ARCH letter highlights serious concerns about the discriminatory impact of hospital visitation bans on people with disabilities in Ontario. ARCH is calling upon the Government of Ontario to urgently revise the essential visitor definition to ensure that people with disabilities get equal access to hospitals and health care services.


The Honourable Doug Ford
Premier of Ontario
doug.fordco@pc.ola.org

The Honourable Christine Elliott
Deputy Premier of Ontario
Minister of Health
christine.elliott@pc.ola.org

May 26, 2020

Dear Premier Ford and Minister Elliott:

RE: Need for Urgent Revisions to Provincial Recommendations Regarding Essential Supports for Persons with Disabilities in Hospitals and Health Care Settings

I write to raise an issue of deep concern to persons with disabilities in Ontario and their families. During the COVID-19 pandemic, Ontario hospitals and other health care settings have imposed visitation bans which prevent all except “essential visitors” from entering these facilities. These bans are in place following strong recommendations from the Chief Medical Officer of Health that hospitals only allow essential visitors.
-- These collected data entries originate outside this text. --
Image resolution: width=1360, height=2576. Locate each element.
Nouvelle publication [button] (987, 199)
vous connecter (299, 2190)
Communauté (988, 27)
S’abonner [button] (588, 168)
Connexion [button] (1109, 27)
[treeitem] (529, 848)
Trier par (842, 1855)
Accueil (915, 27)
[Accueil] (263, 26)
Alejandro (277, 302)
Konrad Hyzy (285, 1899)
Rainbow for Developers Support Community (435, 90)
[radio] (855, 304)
The Ministry of Health has defined as “…those who have a patient who is dying or very ill or a parent/guardian of an ill child or youth, a visitor of a patient undergoing surgery or a woman giving birth.”[1]
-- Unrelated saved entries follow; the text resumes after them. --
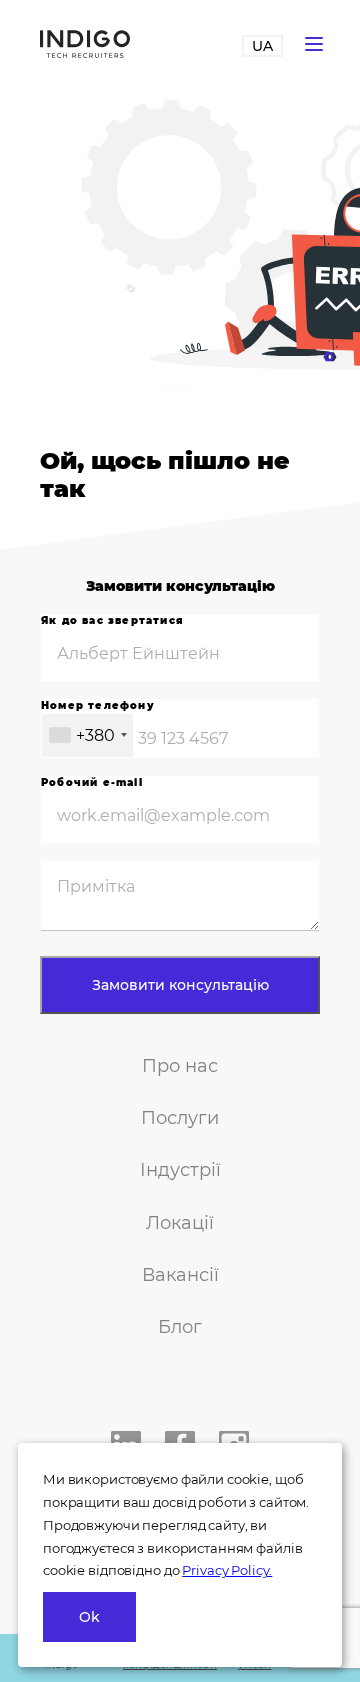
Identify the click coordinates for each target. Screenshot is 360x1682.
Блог (180, 1327)
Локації (180, 1223)
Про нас (180, 1066)
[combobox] (87, 735)
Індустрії (180, 1170)
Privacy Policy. (227, 1570)
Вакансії (180, 1275)
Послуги (180, 1118)
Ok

Visitation bans are important safety measures to limit the spread of COVID-19. However, they have had a discriminatory impact on persons with disabilities who require the presence of essential supports to access health care services on an equal basis as others.
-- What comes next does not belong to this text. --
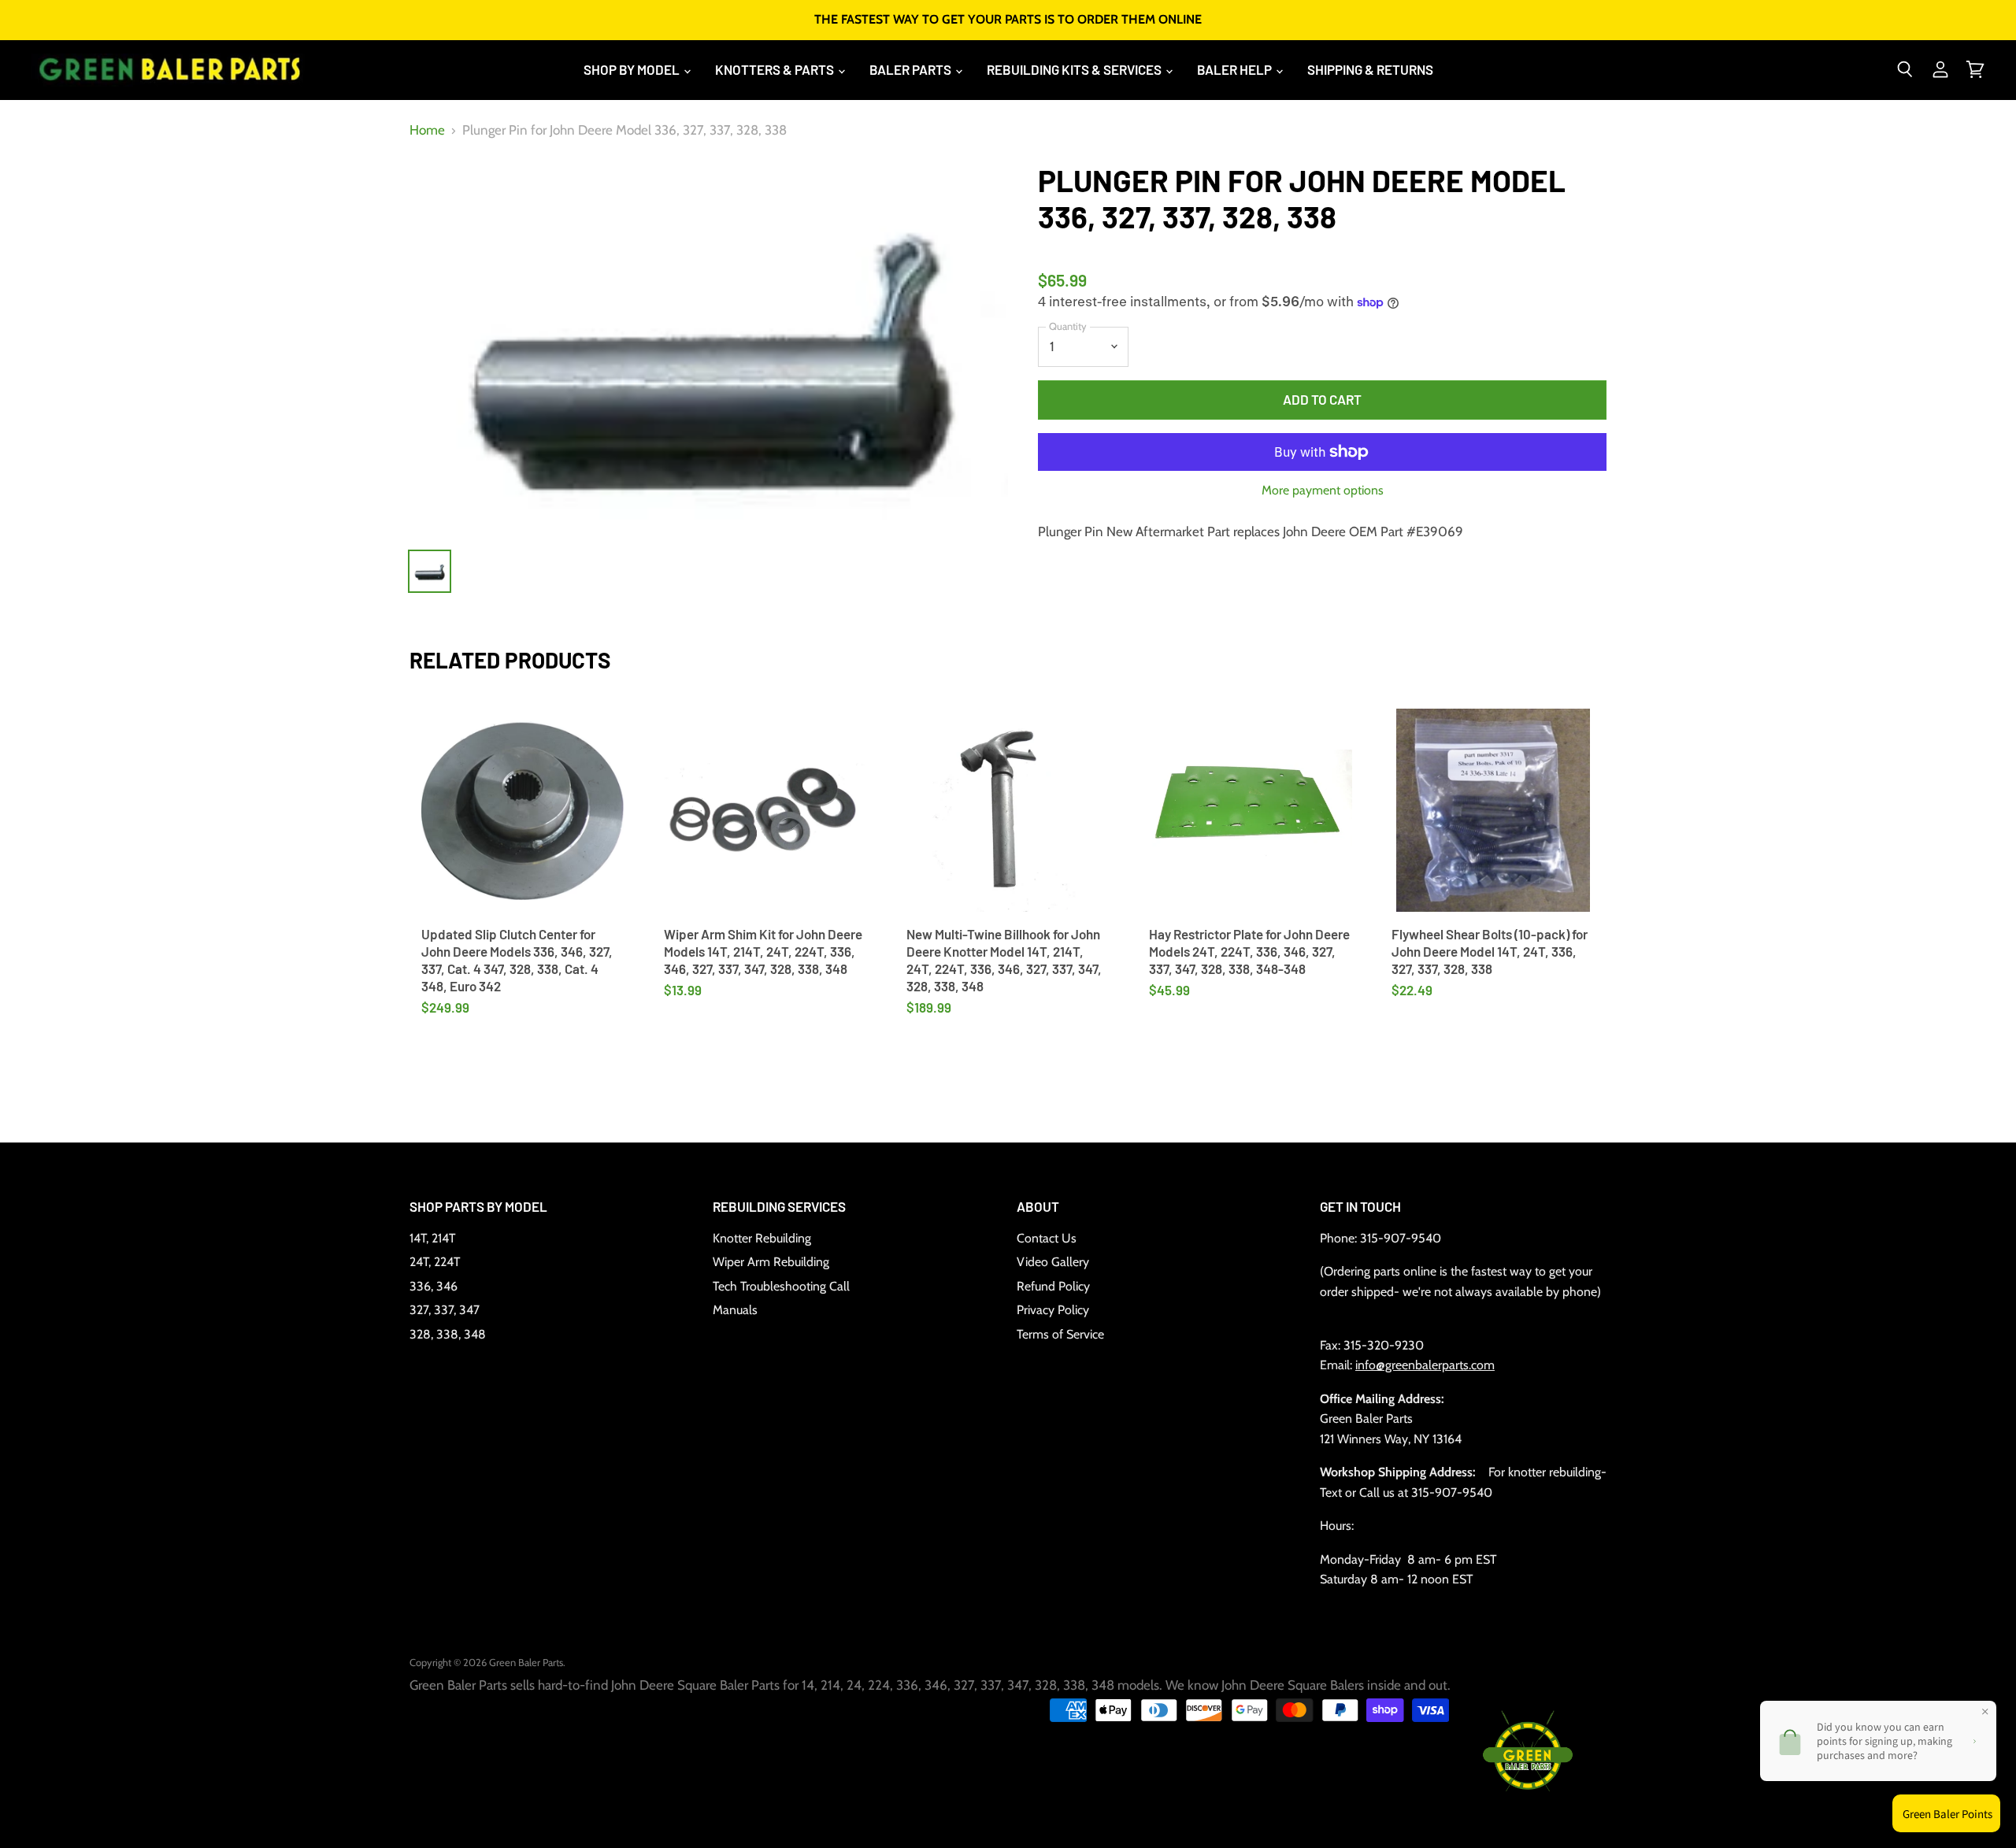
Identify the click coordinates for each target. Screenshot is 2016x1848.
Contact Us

Many persons with disabilities require disability-related accommodations in order to access health care services. Support persons, attendants and communication assistants provide essential disability-related accommodations, without which some people with disabilities cannot communicate effectively with health care staff about current symptoms, pain and health concerns; cannot make informed decisions about health care treatment; cannot give or refuse consent to treatment; and cannot access health care services. Support persons include paid support workers and chosen supports like family, close friends or members of a support circle or network.

When these in-person essential supports are denied, persons with disabilities are denied equal access to health care services. As a result of hospital visitation bans, some persons with disabilities have not received medical services they needed; other people with disabilities and their families have had to bear a tremendous burden to advocate for their support person, attendant or communication assistant to be granted entry; still others have decided that in the event of a medical emergency they will not contact 911 or go to hospital due to the fear of being there alone without the essential supports they require. Failure to allow persons with disabilities to have their essential supports when they are in hospital or other health care settings can lead to much poorer health outcomes.

For many persons with disabilities, using technologies like video calling, telephone or other means of remotely connecting with essential supports is not possible. For example, having a physical, cognitive, intellectual and/or developmental disability, or a speech, language and communication disability may prevent people from using these technologies. For people with communication disabilities, some forms of communication can only be interpreted effectively in person.  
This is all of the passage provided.